Amélie introduced herself to people who spoke in many languages and smiled like they carried their own private storms. A German photographer. A Belgian painter. A Spanish poet who wrote about war and oranges. A British historian who kept apologizing for everything, including the weather.

And Luca, seated across from her with a plate of food he barely touched.

He watched conversations like he watched water—carefully, distrustful of waste.

When Amélie mentioned her book, Luca’s eyes narrowed slightly. “You write about places,” he said.

“About the way places keep memory,” she replied, surprising herself with the honesty of it.

Luca’s gaze softened by a fraction. “Places don’t keep memory,” he said. “People do. Places only keep the consequences.”

Amélie frowned. “That sounds like something you’ve practiced saying.”

“That sounds like something you would put in your book,” he countered.

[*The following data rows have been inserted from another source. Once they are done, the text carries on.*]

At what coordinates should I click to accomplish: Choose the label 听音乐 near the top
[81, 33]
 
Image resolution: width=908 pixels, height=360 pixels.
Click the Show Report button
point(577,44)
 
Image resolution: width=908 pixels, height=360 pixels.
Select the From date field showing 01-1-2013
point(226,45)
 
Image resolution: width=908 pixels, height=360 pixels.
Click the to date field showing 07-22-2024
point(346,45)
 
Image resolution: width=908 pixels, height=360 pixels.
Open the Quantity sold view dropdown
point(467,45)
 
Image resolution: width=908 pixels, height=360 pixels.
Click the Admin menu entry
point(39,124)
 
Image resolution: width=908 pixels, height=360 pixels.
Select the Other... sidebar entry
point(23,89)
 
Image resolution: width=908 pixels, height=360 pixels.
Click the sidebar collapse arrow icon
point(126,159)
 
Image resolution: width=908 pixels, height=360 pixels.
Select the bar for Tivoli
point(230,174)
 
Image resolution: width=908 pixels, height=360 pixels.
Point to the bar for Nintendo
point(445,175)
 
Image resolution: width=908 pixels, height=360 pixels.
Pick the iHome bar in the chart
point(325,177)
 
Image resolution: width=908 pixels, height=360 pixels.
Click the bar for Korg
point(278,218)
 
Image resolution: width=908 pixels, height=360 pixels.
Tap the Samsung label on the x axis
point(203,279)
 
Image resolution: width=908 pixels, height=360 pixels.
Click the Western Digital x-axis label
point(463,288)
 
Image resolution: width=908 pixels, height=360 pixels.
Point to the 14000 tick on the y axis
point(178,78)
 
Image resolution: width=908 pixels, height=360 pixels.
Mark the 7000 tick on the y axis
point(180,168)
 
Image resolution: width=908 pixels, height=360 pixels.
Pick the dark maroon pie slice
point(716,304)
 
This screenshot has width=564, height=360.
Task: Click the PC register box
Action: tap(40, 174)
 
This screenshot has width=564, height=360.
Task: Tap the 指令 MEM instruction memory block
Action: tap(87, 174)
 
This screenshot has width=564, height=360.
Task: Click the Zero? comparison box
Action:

Heat rose to her cheeks. “Maybe I will.”

He looked at her as if she’d just placed a hand on a wire and not flinched. Then he leaned back and finally took a bite of bread.

Later, when the lanterns burned low and the violinist stopped, Amélie walked toward the fountain to rinse her hands.

The water reflected her face, broken by ripples. Behind her, footsteps.

She turned. Luca stood there holding a small metal wrench and a cloth, as if he had been summoned by the sound of water alone.

“There’s a leak,” he said, nodding toward the fountain’s edge.

Amélie stepped aside automatically. “Do you fix everything here?”

“No.” He crouched, pressing the cloth to the stone seam. “Only what will break if I don’t.”

His hands were steady. His fingers bore small cuts, healed and healing. The intimacy of watching someone work—quiet, precise—made Amélie’s stomach pull tight.

“Why do you stay?” she asked before she could stop herself.

Luca glanced up, eyes reflecting lantern light. “Why do you come?” he replied.

Amélie swallowed. “To start again.”

He returned to the leak, tightening something invisible. “Then you should be careful,” he said.

“Of what?”

He looked at her, and for the first time his restraint slipped just enough to reveal something underneath—something like sadness, or warning.

“This place,” he said. “It doesn’t let you start again. It only shows you what you never finished.”

Amélie didn’t answer. The fountain’s murmur continued, relentless and soft, like a confession.